I had to read this text several times to find a way to understand it that seems to make sense to me (but might still be wrong!). I think part of my confusion is that the word "former" is being used in two different senses (the first of the two choices, and the historical/earlier version). Perhaps it's more clear to just talk about "method rewriting" (and not rewriting) instead of using the overloaded term.

Editors: #948

mnot commented 3 years ago

Re: Appendix B.4 -- This text originally referred to the resolution of #326, but that was subsequently overwritten when we aligned the way we specified conditionals. It probably needs to be re-introduced (and perhaps looked at for the other conditionals).

mnot commented 3 years ago

Closing, as all remaining issues have been split out.

kaduk commented 3 years ago

A server SHOULD NOT use the From header field for access control or authentication.

It seems that the level of security provided by the From header field is at most that of a bearer token, and that the natural choice of such token is easily guessable (though unguessable choices are possible). I'm having a hard time coming up with an IETF-consensus scenario where it would make sense to use From for access control or authentication (i.e., could this be MUST NOT instead?).
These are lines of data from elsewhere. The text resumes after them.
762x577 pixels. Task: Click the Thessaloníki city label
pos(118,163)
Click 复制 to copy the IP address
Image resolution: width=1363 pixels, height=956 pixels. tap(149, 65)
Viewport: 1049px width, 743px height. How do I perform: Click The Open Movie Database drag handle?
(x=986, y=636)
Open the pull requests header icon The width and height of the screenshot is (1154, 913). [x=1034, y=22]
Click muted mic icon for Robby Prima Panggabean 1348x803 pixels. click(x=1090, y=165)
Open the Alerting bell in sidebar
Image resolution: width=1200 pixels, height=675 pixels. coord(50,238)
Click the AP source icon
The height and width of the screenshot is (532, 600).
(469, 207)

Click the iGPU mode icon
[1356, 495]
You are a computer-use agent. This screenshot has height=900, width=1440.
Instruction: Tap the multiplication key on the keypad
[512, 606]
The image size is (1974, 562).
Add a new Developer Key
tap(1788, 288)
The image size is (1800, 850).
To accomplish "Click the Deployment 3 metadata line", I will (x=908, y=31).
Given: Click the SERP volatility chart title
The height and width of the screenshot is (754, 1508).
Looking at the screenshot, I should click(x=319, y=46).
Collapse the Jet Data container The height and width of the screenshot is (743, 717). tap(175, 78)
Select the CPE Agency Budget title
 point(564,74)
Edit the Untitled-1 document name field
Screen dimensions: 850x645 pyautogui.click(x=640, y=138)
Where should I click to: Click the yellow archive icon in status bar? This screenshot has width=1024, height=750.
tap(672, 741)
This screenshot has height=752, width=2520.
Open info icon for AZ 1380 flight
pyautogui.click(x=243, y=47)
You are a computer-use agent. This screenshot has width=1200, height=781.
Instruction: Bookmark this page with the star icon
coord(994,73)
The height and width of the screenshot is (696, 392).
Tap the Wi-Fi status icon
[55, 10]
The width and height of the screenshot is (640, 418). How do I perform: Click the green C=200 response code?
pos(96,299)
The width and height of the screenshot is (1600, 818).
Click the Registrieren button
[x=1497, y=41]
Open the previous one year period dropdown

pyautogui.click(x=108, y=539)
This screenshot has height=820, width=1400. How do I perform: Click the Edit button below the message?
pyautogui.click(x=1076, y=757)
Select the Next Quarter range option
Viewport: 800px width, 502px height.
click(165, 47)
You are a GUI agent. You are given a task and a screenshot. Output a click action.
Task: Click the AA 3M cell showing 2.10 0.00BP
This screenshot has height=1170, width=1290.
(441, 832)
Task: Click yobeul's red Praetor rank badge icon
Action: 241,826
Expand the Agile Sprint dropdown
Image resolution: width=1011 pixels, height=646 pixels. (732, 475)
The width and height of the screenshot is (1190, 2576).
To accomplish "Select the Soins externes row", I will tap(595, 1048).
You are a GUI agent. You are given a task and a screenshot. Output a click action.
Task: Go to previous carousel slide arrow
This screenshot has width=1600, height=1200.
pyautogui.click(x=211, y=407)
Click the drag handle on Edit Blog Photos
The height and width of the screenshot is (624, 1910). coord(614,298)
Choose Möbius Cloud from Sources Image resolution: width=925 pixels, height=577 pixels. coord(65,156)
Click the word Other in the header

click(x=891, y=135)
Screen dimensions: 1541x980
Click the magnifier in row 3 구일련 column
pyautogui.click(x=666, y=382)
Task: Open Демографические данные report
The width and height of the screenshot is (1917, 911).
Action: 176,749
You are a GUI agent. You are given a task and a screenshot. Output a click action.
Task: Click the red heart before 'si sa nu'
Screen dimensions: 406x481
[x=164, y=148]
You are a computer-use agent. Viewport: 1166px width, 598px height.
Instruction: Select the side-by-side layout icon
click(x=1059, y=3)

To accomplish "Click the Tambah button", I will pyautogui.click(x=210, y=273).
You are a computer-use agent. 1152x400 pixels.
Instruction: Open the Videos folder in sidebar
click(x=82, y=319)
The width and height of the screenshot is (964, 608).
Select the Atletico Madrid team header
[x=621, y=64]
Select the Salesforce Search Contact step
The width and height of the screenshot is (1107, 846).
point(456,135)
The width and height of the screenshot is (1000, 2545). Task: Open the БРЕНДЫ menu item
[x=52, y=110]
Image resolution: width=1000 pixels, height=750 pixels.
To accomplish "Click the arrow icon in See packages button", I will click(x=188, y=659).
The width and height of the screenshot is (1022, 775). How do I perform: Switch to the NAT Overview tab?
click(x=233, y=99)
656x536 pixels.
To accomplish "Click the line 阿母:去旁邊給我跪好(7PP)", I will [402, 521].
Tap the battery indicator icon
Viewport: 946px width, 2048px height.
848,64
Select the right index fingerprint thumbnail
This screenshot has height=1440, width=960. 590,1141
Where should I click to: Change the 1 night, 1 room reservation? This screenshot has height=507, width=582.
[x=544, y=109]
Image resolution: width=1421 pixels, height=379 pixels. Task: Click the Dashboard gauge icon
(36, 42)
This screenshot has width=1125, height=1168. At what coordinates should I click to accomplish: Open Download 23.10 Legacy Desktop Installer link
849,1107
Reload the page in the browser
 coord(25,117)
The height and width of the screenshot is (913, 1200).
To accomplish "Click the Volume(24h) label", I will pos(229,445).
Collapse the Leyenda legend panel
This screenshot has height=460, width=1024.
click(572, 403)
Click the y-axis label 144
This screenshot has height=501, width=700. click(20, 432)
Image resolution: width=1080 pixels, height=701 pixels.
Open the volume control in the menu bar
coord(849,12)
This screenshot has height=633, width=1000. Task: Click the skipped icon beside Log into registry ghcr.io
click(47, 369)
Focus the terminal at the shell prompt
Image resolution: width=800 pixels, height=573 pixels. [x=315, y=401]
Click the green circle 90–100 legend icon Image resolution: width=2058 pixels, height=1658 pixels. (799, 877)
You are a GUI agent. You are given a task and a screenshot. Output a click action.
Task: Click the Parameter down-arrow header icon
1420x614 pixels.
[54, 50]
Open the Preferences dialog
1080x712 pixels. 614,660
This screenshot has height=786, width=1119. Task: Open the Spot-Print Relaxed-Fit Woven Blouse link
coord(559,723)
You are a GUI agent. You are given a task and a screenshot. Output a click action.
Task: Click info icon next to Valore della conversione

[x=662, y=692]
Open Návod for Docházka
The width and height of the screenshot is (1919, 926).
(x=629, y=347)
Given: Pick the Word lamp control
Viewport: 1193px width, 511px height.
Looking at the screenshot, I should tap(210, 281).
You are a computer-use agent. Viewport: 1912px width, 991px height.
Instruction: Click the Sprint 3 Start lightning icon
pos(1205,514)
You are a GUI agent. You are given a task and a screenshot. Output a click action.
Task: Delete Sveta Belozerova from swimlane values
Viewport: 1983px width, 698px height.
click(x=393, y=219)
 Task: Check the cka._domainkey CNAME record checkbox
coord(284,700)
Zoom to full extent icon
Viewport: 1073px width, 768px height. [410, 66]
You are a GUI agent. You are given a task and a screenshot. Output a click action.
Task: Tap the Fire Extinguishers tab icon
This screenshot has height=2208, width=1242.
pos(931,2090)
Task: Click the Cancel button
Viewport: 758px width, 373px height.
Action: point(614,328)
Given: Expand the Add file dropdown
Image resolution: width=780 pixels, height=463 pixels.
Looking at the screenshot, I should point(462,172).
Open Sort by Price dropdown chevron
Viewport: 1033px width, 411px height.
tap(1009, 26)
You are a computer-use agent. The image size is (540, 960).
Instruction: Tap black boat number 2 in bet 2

Editors: already discussed as part of Francesca's feedback.

Since I put the effort in to track it down, I'll note for posterity that Francesca's corresponding feedback was item 14 at https://github.com/httpwg/http-core/issues/849 and bde626d7cdfd2a6221e1d2f4ec6c87f40dd8c7be is how it got addressed. (I had gotten confused about the relative timing of the respective reviews which prompted me to actually look at the history.)